- _EXERCISE_
Extract each line of the records below that contains the string "item", treating uppercase and lowercase as different.

- _Source data_
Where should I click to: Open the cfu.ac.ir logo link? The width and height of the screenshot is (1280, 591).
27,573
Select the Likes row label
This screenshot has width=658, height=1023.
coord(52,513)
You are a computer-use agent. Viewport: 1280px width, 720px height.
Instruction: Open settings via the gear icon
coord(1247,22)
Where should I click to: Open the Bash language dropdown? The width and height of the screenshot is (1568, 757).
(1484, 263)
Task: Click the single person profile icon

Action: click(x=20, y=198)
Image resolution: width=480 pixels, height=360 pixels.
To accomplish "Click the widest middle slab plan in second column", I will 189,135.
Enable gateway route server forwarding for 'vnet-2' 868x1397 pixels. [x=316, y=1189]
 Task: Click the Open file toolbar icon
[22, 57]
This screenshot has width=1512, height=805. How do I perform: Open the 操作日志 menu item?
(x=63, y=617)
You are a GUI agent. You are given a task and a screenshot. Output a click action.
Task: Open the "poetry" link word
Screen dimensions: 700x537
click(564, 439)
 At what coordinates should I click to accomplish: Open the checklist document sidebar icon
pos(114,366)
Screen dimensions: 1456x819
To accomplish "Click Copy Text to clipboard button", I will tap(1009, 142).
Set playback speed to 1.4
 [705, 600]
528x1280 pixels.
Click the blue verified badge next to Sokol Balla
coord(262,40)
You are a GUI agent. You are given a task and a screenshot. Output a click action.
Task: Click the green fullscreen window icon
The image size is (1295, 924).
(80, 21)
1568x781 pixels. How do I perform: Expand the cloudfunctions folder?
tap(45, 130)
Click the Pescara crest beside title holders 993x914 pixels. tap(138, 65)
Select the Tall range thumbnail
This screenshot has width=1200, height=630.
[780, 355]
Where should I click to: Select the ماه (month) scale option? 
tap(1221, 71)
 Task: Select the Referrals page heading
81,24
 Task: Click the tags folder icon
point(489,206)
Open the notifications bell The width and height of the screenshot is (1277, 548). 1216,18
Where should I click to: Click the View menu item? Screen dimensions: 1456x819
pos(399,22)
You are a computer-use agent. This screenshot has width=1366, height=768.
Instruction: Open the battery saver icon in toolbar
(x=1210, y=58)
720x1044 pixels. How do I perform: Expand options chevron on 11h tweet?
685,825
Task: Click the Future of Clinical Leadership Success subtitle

- _THE OUTPUT_
This screenshot has width=1512, height=805. How do I perform: Open the 操作日志 menu item?
Where should I click to: Click the View menu item? Screen dimensions: 1456x819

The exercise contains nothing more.